There are two pieces of advice gathered in the past 17 years I would like to share here.
“Learn Mandarin.”
This was the advice I was given as I looked over the edge of Viktor Frankl’s, Man’s Search for Meaning, on the Blue Line ride from Randolph Street copywriting job back to my studio apartment on the borderlands of Wicker Park, Bucktown, and Logan Square -Chicago neighbourhoods undergoing their facade lifts and rent spikes. He spoke to me more, and with increasingly detailed explantations about his economic and stock market research. From the smell and looks of things on his side of the train, a bath or sewn closed shoes hadn’t exerted his mind. The intensity at which he conveyed his messaged showed his focus wasn’t on hygiene as much as it were on sorting impending disaster, however real or imagined. I folded my book about finding meaning in my lap to listen, as I had been leaning through a snippets of Nietzsche. I was briefly alleviated from understanding trauma by tuning into his presentation.

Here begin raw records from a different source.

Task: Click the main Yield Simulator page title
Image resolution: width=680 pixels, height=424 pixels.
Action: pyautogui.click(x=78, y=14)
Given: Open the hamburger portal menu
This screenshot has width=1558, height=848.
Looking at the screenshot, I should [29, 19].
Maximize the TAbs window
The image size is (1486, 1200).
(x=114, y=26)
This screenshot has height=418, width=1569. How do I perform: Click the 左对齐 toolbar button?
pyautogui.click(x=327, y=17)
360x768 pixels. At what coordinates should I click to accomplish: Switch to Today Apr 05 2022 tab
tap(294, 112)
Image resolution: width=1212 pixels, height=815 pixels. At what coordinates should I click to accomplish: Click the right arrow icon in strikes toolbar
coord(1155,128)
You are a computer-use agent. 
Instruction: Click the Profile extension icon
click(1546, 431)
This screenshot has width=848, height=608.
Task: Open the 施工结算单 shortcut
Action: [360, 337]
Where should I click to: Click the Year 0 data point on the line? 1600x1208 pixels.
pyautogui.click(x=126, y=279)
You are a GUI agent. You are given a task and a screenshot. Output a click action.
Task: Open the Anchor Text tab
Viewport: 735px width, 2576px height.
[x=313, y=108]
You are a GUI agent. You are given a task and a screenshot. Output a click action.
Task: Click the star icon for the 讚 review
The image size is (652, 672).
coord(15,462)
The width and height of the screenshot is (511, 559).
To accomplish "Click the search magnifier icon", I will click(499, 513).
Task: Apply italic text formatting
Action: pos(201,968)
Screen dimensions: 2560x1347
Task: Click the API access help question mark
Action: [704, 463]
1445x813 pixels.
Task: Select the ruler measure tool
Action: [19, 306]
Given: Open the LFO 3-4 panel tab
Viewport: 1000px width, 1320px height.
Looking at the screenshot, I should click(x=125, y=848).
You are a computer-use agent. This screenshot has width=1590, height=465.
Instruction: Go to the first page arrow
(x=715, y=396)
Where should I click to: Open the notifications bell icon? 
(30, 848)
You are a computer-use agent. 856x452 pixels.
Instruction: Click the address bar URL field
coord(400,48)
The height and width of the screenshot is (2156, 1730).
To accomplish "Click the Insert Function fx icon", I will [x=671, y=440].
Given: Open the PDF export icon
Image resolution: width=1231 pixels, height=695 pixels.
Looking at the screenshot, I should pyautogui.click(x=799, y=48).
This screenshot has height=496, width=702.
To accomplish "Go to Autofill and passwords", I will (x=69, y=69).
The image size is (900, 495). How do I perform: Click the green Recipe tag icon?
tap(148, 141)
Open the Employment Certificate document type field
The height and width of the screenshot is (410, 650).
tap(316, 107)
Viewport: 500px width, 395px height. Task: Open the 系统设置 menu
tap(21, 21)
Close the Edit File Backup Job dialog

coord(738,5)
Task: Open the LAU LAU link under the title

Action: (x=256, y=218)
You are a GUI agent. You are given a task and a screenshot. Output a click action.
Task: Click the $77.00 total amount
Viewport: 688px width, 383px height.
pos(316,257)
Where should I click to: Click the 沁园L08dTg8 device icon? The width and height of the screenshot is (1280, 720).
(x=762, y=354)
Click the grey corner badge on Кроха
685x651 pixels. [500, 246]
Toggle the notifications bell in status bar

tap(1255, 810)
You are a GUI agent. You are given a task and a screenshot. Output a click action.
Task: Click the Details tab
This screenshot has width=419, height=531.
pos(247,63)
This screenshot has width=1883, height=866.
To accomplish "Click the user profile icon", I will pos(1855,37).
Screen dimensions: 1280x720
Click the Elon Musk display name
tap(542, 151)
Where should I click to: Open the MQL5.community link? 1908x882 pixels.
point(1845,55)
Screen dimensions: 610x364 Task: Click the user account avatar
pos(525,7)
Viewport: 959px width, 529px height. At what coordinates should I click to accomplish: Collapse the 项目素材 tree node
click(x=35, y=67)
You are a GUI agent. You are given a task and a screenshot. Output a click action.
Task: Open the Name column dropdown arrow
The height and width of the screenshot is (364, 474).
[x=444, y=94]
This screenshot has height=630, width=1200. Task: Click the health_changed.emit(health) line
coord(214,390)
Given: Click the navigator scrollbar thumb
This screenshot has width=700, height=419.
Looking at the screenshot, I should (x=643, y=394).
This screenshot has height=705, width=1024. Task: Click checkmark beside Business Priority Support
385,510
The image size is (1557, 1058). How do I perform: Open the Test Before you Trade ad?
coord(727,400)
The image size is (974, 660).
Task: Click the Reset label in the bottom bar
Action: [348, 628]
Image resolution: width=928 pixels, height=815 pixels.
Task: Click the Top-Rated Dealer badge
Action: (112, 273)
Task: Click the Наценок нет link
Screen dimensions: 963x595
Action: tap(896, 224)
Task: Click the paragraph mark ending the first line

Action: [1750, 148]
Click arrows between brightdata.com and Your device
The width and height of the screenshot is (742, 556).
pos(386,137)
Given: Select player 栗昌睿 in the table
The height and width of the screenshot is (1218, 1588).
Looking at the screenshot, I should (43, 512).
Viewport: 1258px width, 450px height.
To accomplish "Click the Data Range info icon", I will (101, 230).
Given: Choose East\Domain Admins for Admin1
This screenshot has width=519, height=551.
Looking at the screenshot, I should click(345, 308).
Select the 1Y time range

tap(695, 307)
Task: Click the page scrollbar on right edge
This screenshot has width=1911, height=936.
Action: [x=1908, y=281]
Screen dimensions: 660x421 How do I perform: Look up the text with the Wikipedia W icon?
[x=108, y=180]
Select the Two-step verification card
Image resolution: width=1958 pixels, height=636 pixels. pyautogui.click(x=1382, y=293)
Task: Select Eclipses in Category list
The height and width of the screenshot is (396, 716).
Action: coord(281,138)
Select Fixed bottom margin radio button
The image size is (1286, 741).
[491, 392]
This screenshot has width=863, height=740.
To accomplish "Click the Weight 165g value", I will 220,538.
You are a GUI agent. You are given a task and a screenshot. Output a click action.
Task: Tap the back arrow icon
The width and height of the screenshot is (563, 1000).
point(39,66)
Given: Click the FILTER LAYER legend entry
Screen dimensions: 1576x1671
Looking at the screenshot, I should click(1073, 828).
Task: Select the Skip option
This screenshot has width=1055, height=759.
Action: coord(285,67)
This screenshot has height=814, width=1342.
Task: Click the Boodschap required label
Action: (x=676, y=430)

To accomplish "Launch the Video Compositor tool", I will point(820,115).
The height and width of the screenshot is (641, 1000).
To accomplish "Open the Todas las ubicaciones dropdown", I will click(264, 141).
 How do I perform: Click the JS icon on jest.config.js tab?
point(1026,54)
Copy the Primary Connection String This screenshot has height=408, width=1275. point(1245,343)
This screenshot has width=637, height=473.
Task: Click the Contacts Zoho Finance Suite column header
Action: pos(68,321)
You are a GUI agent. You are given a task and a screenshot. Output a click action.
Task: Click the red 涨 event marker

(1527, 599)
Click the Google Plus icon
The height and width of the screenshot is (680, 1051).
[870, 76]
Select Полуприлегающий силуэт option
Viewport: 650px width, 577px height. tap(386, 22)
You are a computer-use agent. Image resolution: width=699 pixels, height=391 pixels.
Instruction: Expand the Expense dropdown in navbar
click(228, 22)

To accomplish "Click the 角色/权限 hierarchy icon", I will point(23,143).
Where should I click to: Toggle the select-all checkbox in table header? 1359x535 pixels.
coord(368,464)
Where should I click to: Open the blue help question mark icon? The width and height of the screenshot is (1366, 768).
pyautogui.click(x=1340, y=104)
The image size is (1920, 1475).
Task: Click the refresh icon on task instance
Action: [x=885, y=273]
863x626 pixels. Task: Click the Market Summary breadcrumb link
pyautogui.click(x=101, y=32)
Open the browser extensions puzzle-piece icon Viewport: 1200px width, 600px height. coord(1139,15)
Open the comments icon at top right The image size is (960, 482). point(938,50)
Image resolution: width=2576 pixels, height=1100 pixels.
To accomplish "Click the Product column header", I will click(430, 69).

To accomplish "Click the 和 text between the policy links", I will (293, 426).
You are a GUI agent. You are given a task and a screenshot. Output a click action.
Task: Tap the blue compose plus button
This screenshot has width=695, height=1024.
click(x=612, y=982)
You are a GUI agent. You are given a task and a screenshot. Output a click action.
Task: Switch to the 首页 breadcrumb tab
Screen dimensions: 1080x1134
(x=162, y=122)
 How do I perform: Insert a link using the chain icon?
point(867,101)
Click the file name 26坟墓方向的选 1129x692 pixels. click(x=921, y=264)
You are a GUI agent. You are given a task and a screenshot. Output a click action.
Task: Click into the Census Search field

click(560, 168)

The man assured me before departing a stops before mine, to learn Mandarin if I wanted to survive the future. 17 years later I would recount this story to friends in a cafe in Norway, pondering life’s choices-filled by the understanding meaning as fully constructed form of social exchange and language a means of navigation through the maritime age of land living.
“Exercise the demons.”
Every night no matter where I have lived, I walk, at night. Everyone I meet, save for a few, tell me how dangerous this is, and how I must be inviting myself to harm. I’ve always found the evening stroll healthy for my mind, and better for my body. Aside from the immediate benefits, I am permitted to witness sage stray animals take off with their bounty, learn the limits and expand the range of my audible sensation, and attune the hair on the back of my hand impulse of whether the dark is safe or not. Looking both ways before crossing is important day or night, and one night I had looked left then right, and began to cross I heard the bell out of the dark, from the left-and a wavy haired man on a bike exclaiming, “You’ve got to exercise those demons.” Indeed, night or day, movement sets our bodies and minds from from all the memories and ideas that trap us in our homes.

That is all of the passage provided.